A research result on cheaper and easier synthesis of main ingredients for drugs that are widely used in the manufacturing of anticancer medicines and antibiotics has been released.

On Sep 6, Sungkyunkwan University announced that the research team of prof. In Su KIM from the School of Pharmacy has discovered a cheaper and easier method for producing pyridine and quinoline compounds, which are considered to be the all-round multifunctional medicines, by using a new reaction process.

So far, Wittig reaction that was developed in 1952 by Prof. WITTIG was widely used in synthesizing of organic chemistry or drug manufacturing field, but it was only limited for generation of the carbon-carbon double bond through reaction with carbonyl, and it had relatively lower chemical reactivity and required a complex process that goes through a number of steps. Although there is a different method using expensive transitional metals such as palladium or rhodium, it is inefficient because an additional process is required for removing metals.

The newly developed ‘Selective Alkylation of Pyridine and Quinoline’ by the research team uses direct alkylation reaction of the carbon-hydrogen bond present in pyridine and quinoline, instead of the traditional double bond formation reaction. The alkylation reaction breaking the carbon-hydrogen bond within a molecule allows easier and simpler synthesis of compounds that are used in various drugs, and this research result is a discovery of new reactivity by improving the existing problems of Wittig reagent.

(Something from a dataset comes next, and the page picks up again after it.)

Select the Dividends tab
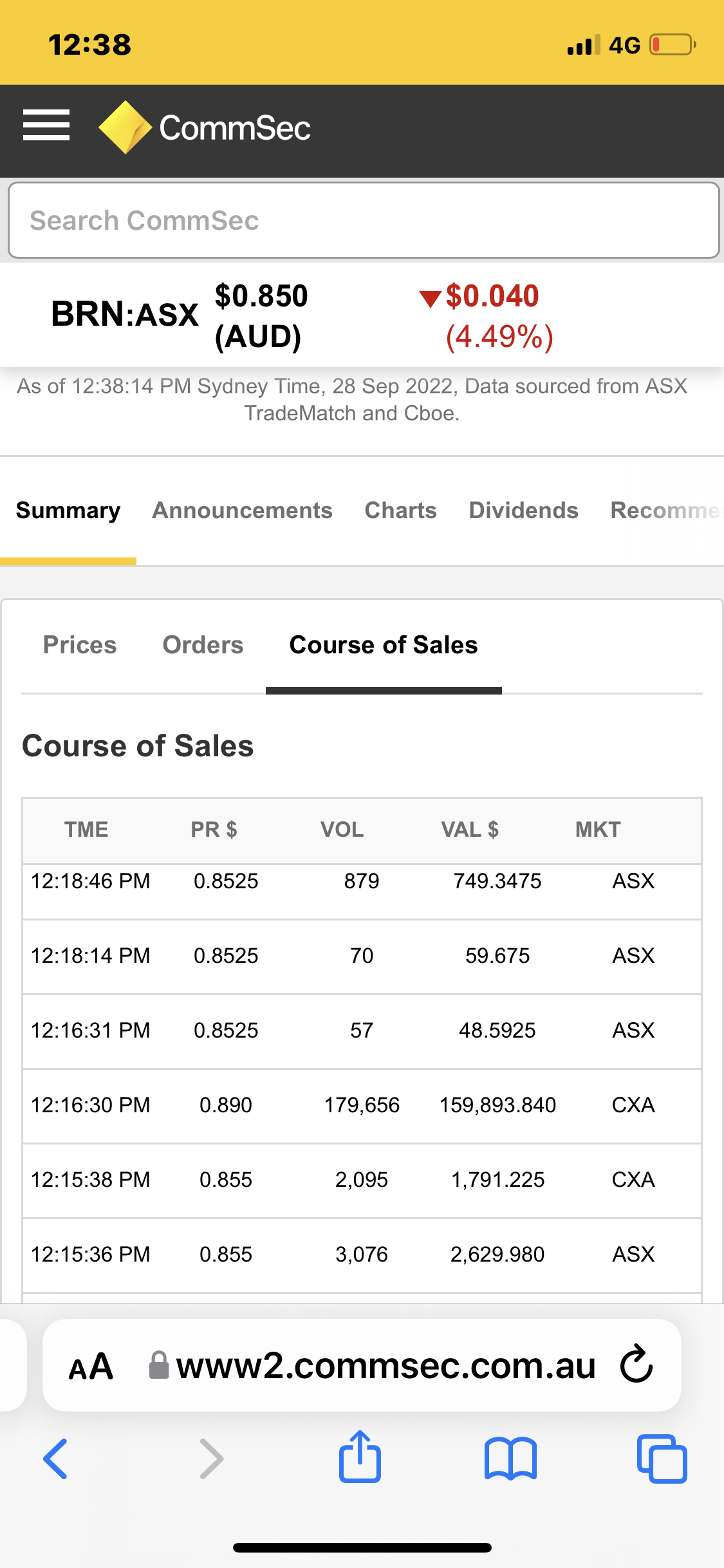The width and height of the screenshot is (724, 1568). [523, 510]
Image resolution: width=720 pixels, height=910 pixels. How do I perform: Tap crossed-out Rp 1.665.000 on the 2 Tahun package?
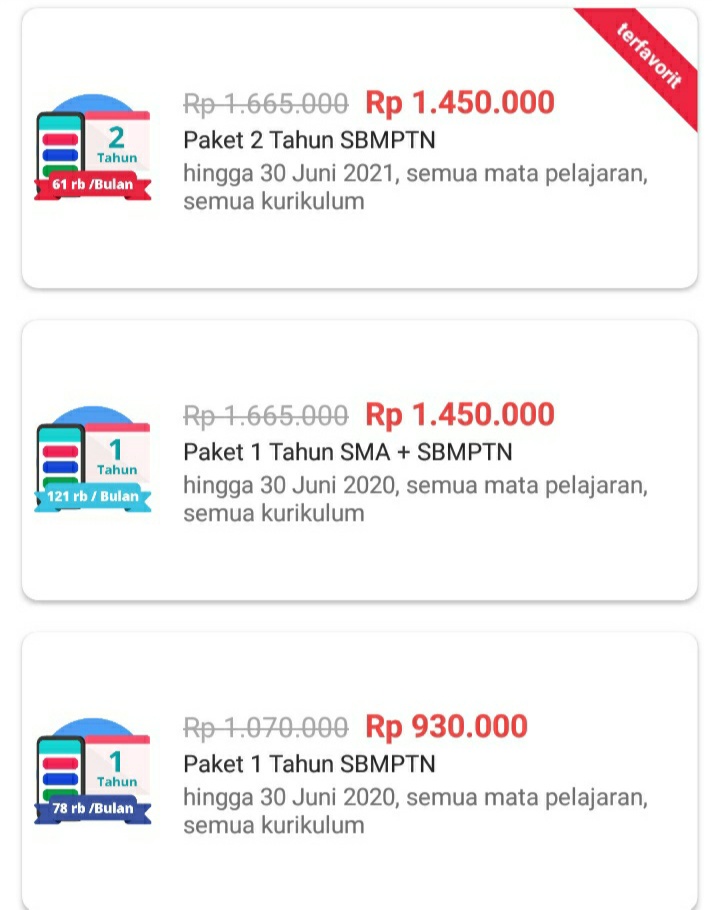tap(265, 103)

According to the research team, this new technique uses a principle of natural reaction between two substances, which are oxygen and phosphorous. It is done by applying Wittig reagent to the oxygen-injected pyridine or quinoline and controlling the reaction conditions including temperature and concentration to draw out the optimized reaction so that the oxygen from the pyridine or quinoline reacts well with phosphorus present in the Wittig reagent.

As a research result that can suggest a new guideline to drug synthesis process, this discovery is published on the September issue of Angewandte Chemie (IF = 12.102), which is a world-class academic journal in the chemistry field. This research was conducted through the supports of Basic Research Laboratory (BRL) offered by the Ministry of Science and ICT and the National Research Foundation of Korea.